Similar to MHPA, MHPAEA requires parity in terms of total annual dollar limits, as well as aggregate lifetime benefits. However, MHPAEA does not explicitly require that any insurance plan offer benefits for mental health and substance abuse disorders. Instead, it enacts parity rules for plans that choose to offer both medical and surgical benefits as well as mental health and substance abuse disorder benefits. This includes out-of-network benefits. If plans choose to offer both types of benefits, MHPAEA mandates that insurers define and make available specific criteria for medical necessity when it comes to mental health and substance abuse disorder benefits. In addition, MHPAEA also requires that insurers provide specific information and reasons in the event that reimbursement or payment for treatment is denied.

===Implementation challenges===
One main challenge to the implementation of MHPAEA is what is known as "carve-out" health benefits. This refers to mental health benefits that are purchased by employers separately from medical benefits. The "carve-out" vendor may be separate from any number of other vendors providing medical benefits. The law would require the "carve-out" vendor to ensure parity with medical benefits provided by a separate vendor or vendors. In addition, the legislation itself did not create a mechanism to regularly monitor or evaluate the enforcement or implementation of the act.

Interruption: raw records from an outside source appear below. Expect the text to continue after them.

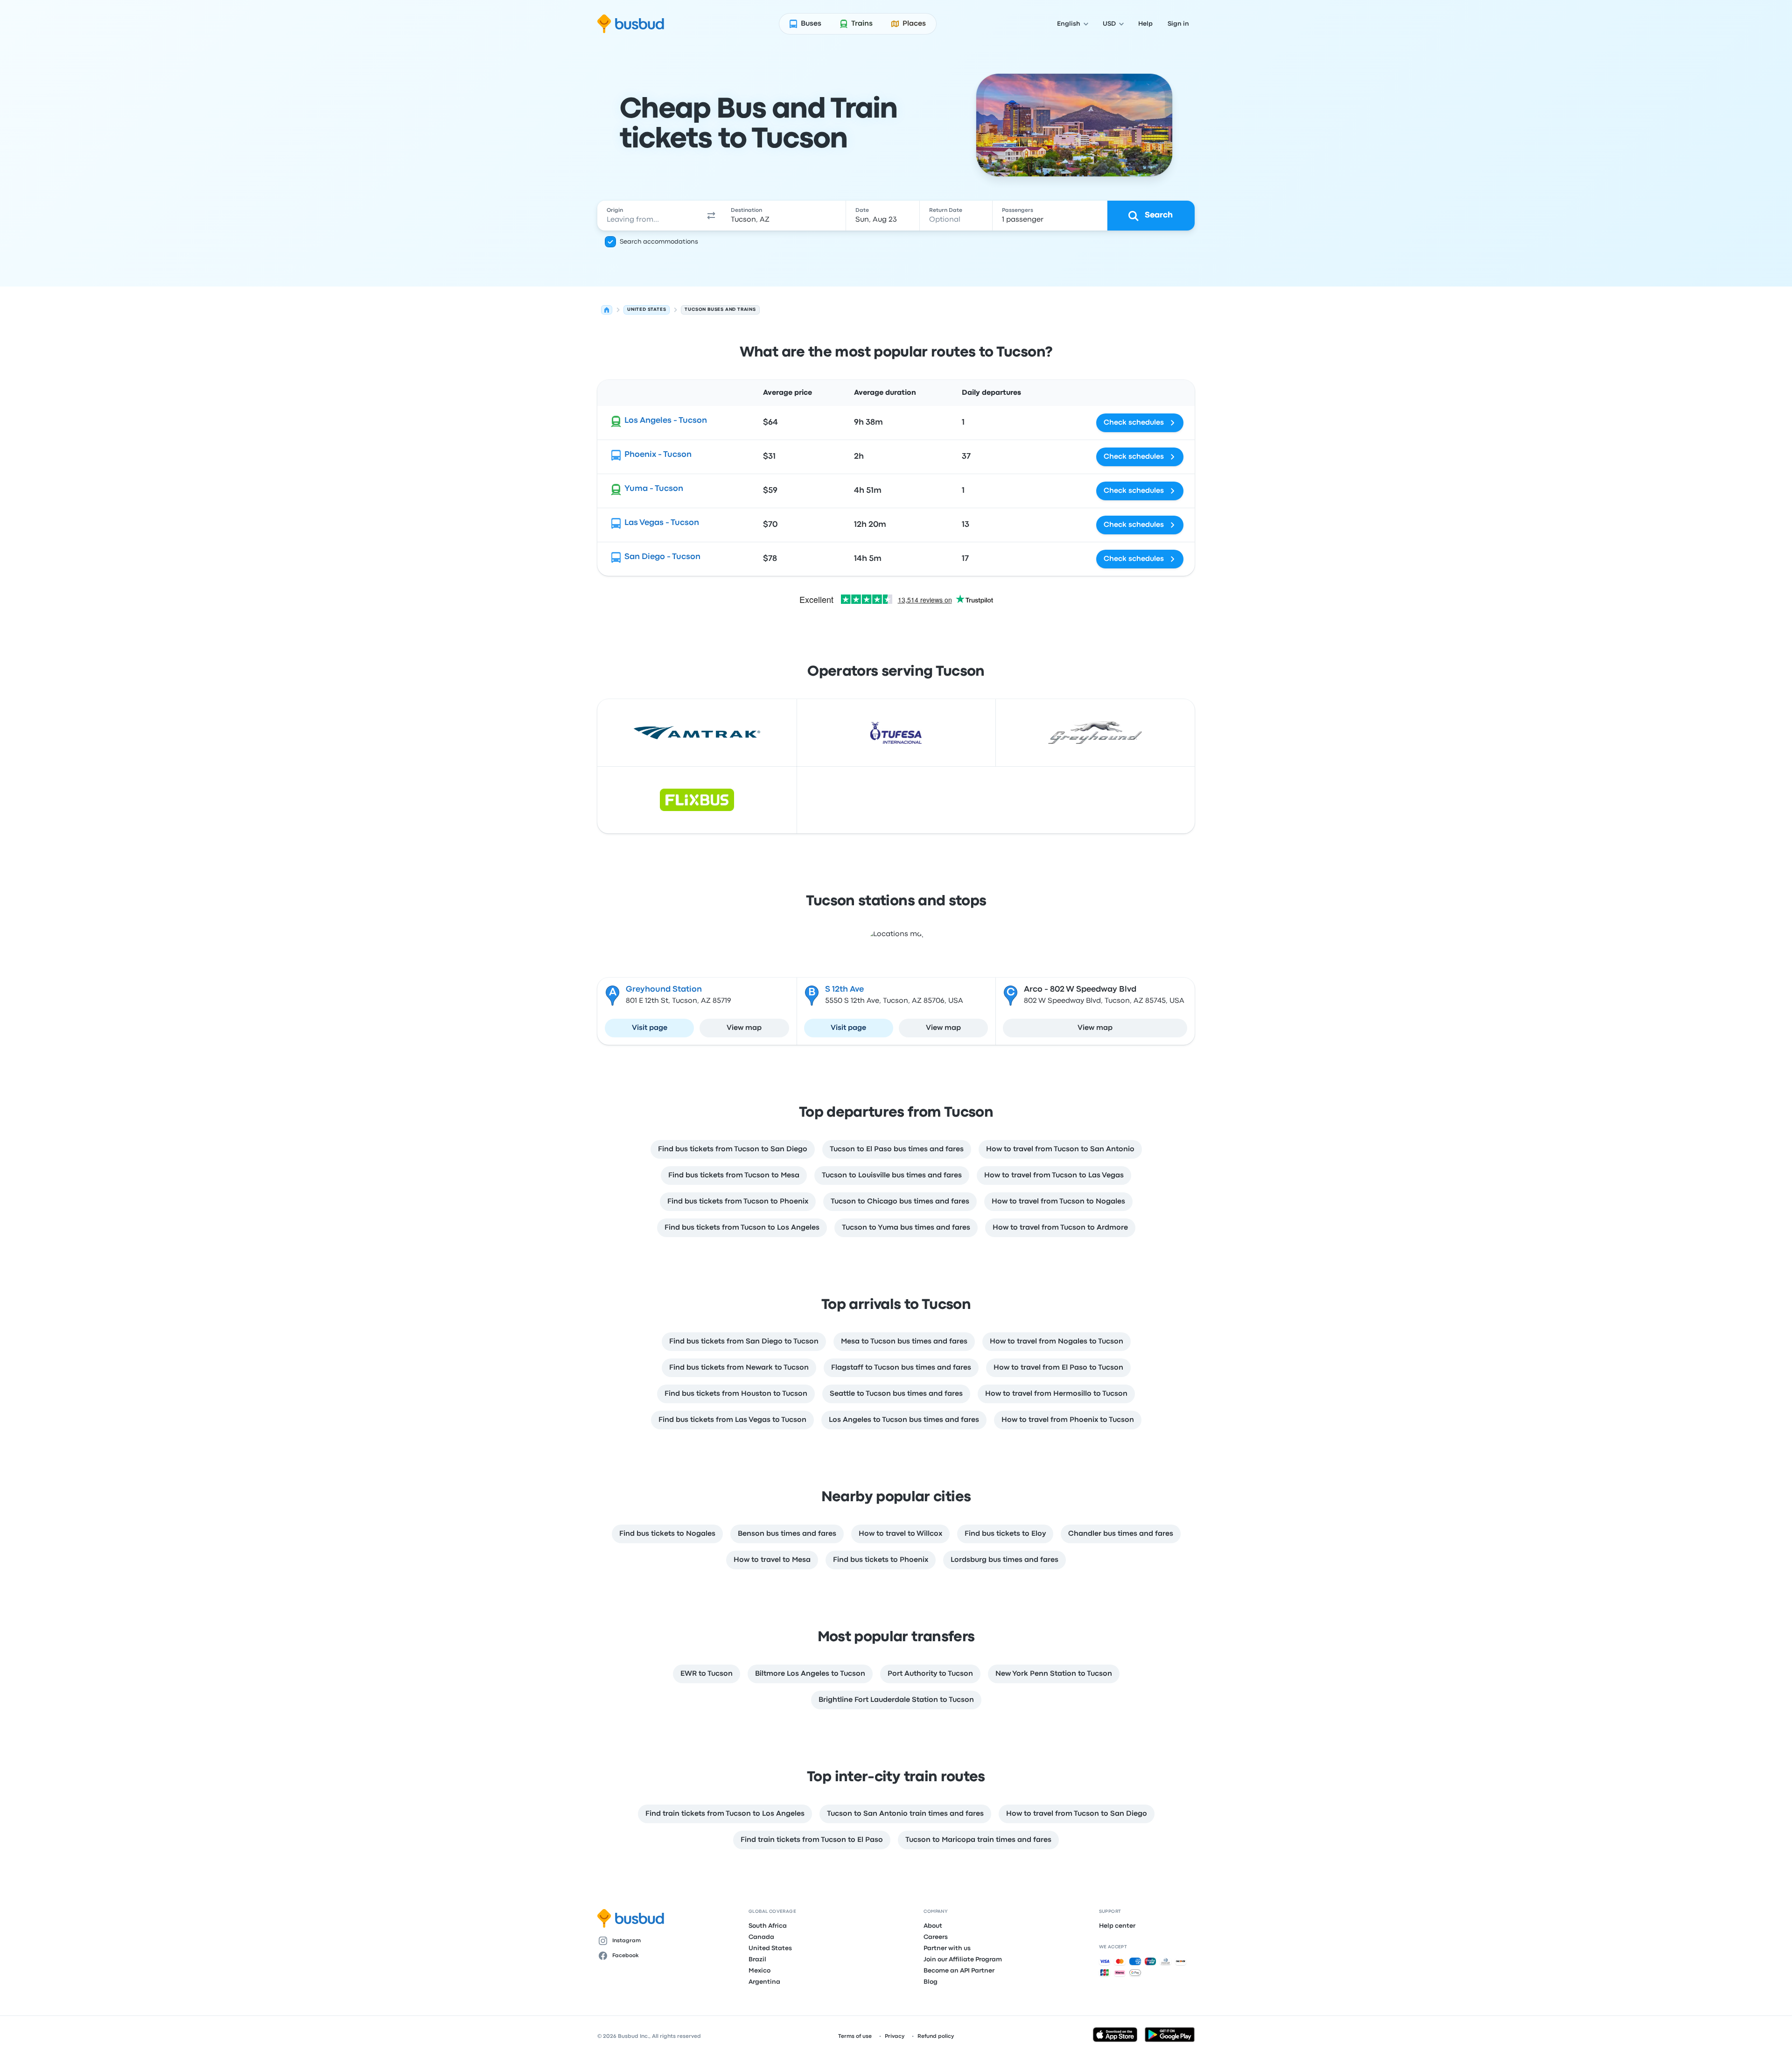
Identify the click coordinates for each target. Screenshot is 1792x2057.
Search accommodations (659, 242)
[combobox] (649, 216)
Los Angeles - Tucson (665, 420)
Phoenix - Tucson (658, 454)
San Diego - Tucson (662, 556)
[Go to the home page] (630, 23)
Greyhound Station (664, 989)
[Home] (606, 310)
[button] (711, 215)
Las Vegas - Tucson (661, 522)
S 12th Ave (844, 989)
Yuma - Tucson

The Federal Parity Law and the follow-up regulatory/sub-regulatory guidance is complex and sometimes ambiguous. Solutions are needed to help implement and enforce the Federal Parity Law and applicable state laws. This includes opportunities to help automate and document NQTL comparability analyses in writing and in operation to further validate that the plan is treating MH/SUD coverage requirements/payments in the same manner as medical/surgical care. Several tools exist that can help promote parity compliance including the U.S. DOL Self-Compliance Tool, the CMS Parity Compliance Toolkit for Medicaid/CHIP, the Six Step Parity Compliance Guide, and ClearHealth Quality Institute’s Online Parity Tool.